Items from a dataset
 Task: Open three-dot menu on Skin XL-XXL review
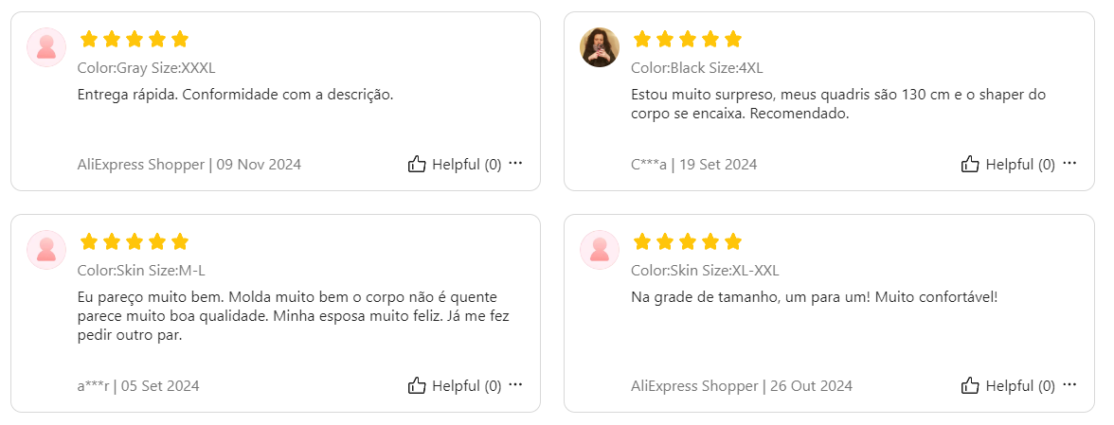pos(1069,385)
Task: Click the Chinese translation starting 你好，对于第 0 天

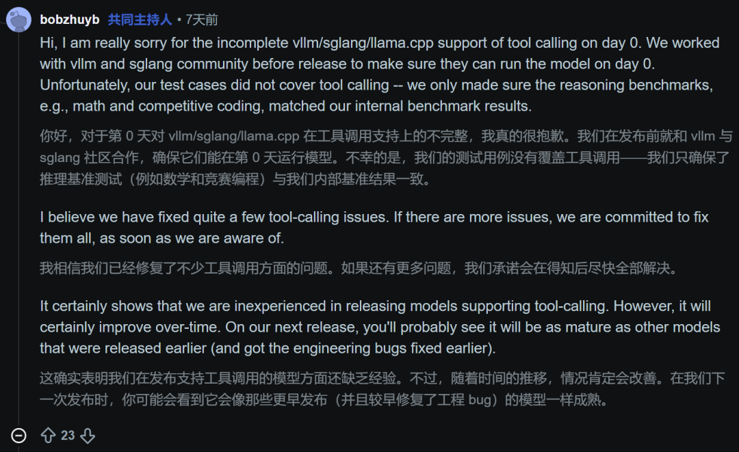Action: [386, 158]
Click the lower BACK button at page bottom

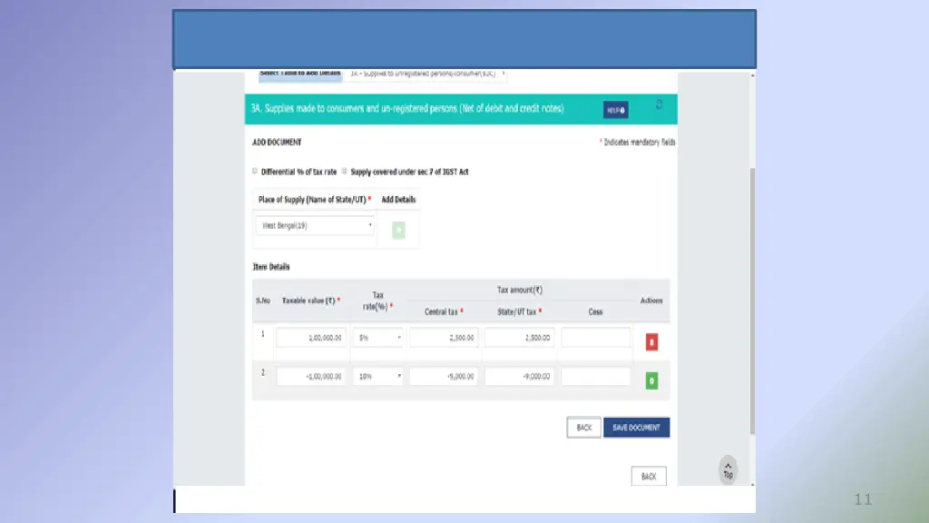(649, 477)
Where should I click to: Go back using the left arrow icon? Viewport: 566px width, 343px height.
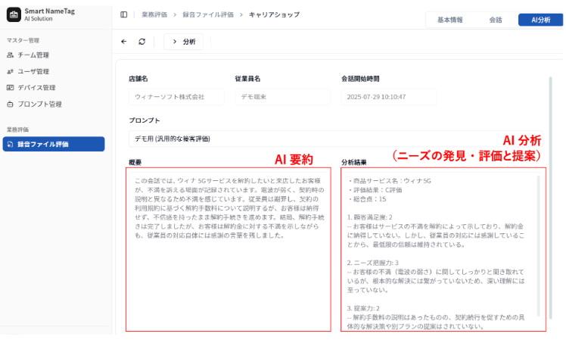[124, 42]
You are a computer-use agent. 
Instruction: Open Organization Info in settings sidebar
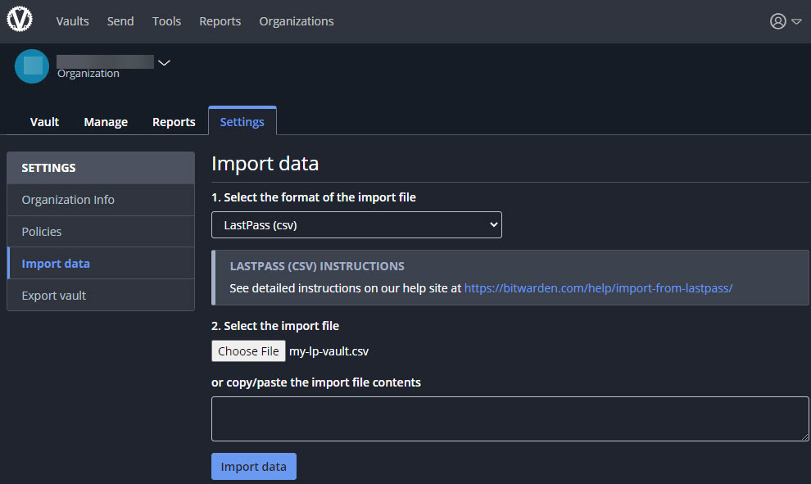coord(101,200)

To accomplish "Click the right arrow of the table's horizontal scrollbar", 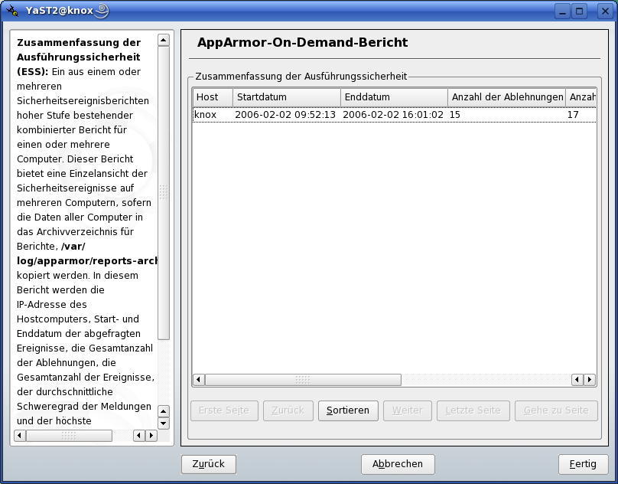I will pyautogui.click(x=589, y=378).
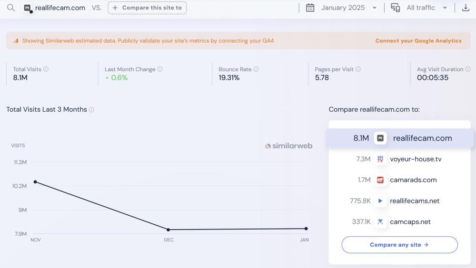Click the info icon next to Total Visits

click(x=46, y=69)
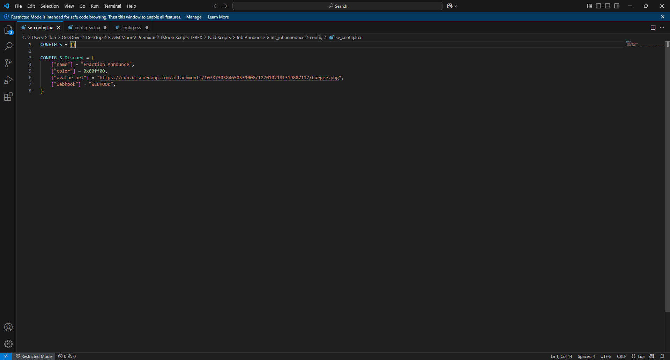Toggle the Secondary Side Bar visibility
Viewport: 670px width, 360px height.
[x=617, y=6]
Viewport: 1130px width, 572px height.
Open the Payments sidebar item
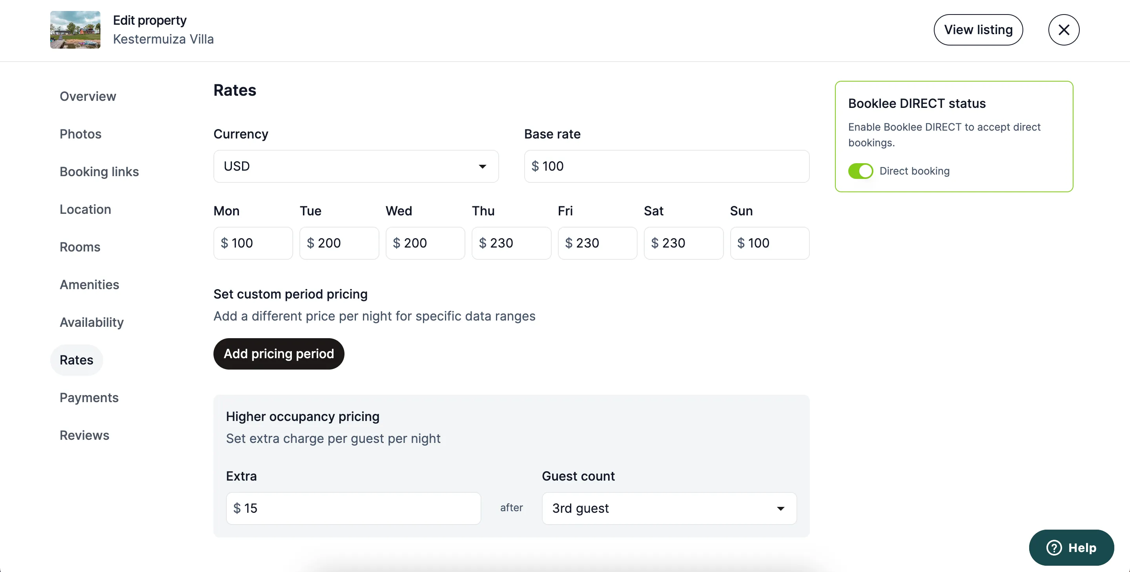point(89,398)

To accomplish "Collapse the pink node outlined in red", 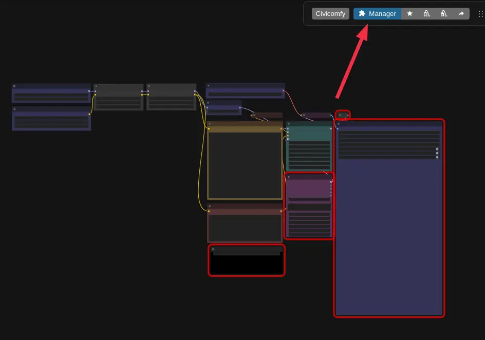I will click(x=289, y=177).
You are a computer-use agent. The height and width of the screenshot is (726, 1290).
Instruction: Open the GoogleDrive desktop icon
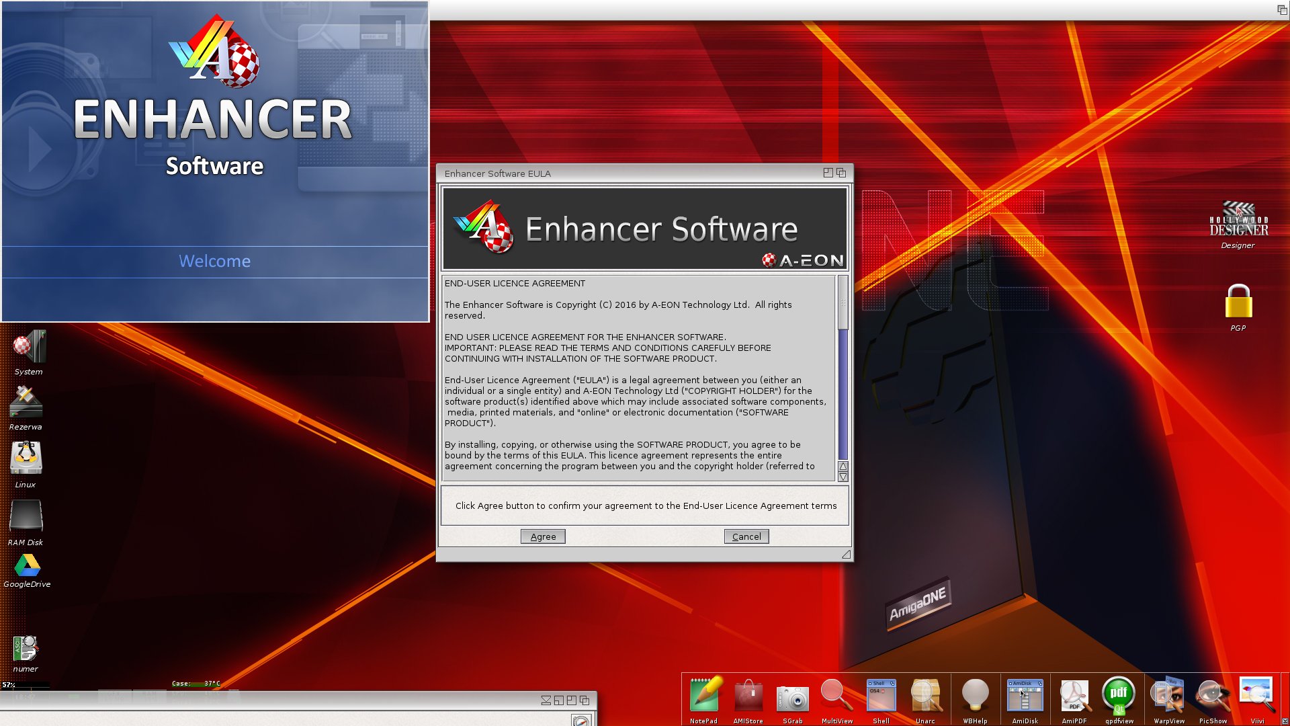point(27,571)
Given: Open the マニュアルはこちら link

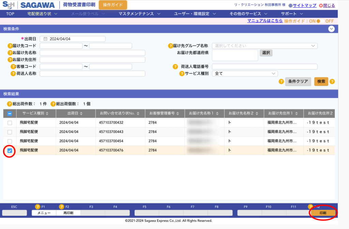Looking at the screenshot, I should [x=264, y=21].

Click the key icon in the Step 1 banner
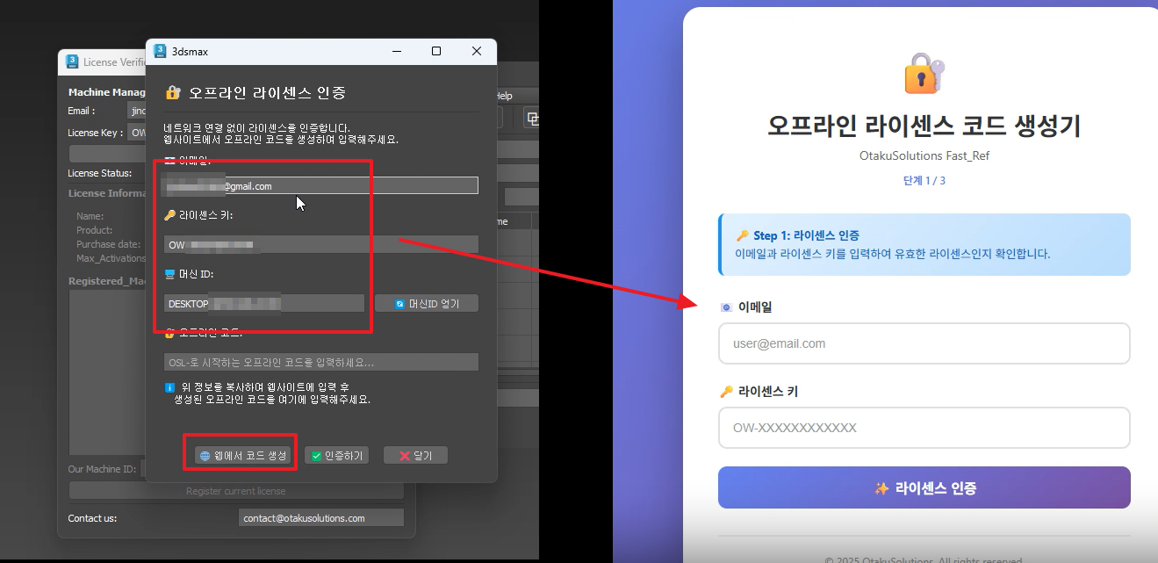742,235
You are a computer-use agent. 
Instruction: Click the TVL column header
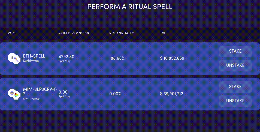[x=163, y=33]
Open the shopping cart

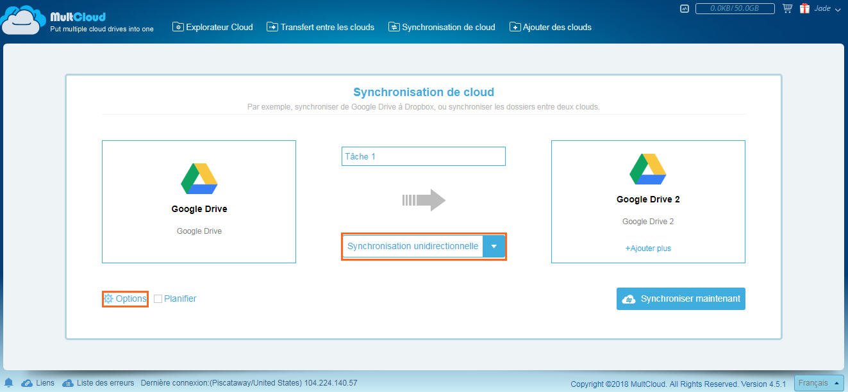pos(786,8)
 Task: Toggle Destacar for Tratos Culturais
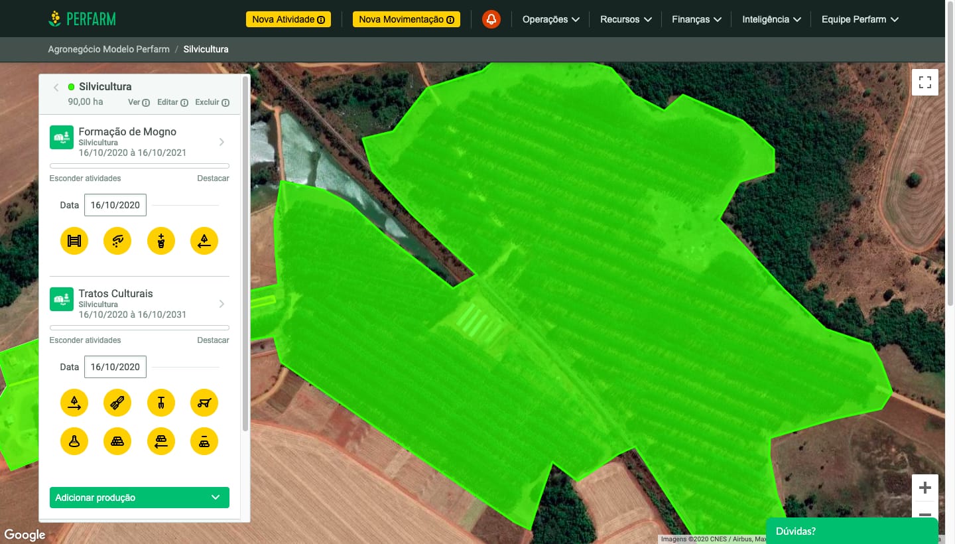(213, 340)
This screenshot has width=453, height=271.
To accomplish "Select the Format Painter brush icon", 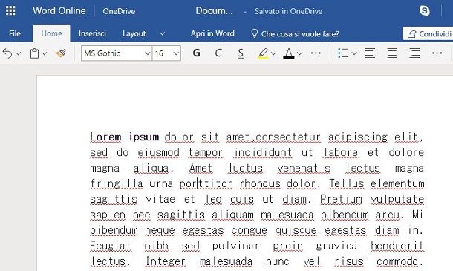I will tap(61, 53).
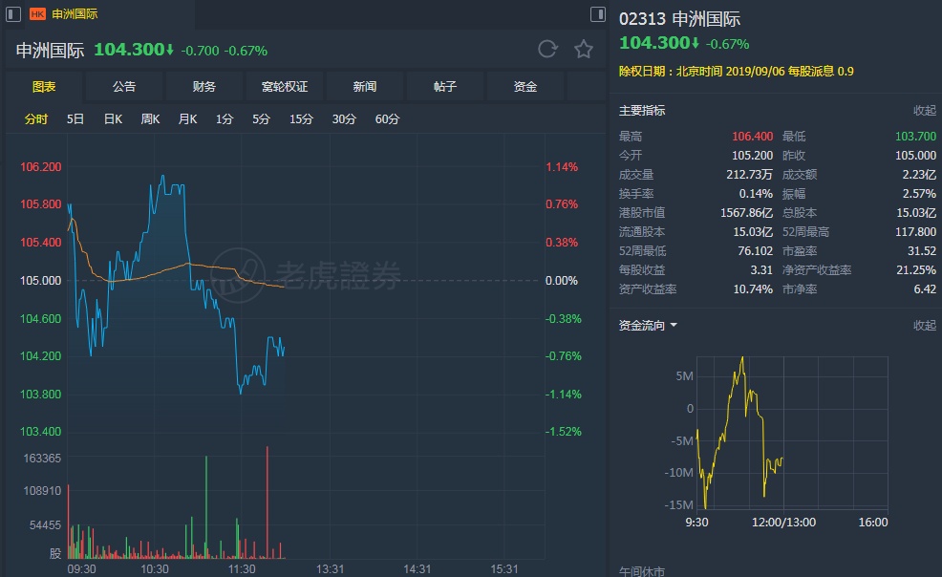Click the refresh icon beside the stock header

[547, 50]
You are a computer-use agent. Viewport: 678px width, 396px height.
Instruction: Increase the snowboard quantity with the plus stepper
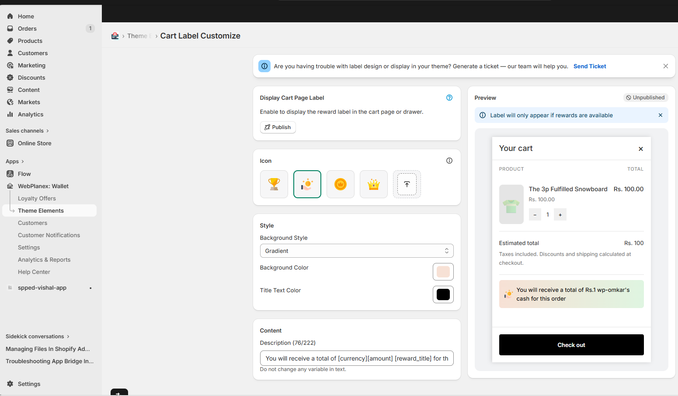pyautogui.click(x=560, y=214)
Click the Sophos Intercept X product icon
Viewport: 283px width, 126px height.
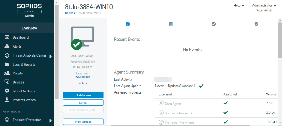pos(161,112)
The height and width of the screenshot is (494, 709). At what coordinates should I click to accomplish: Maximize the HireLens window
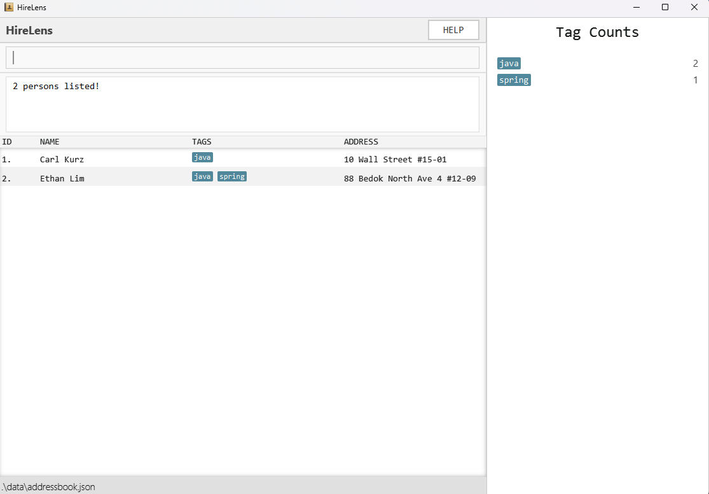pyautogui.click(x=665, y=8)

What you will do: Take every line from the records that holds "computer" and copy it down.

Response box:
You are a computer-use agent. 
You are a computer-use agent. The height and width of the screenshot is (726, 1290).
You are a computer-use agent. 
You are a computer-use agent. Viewport: 678px width, 396px height.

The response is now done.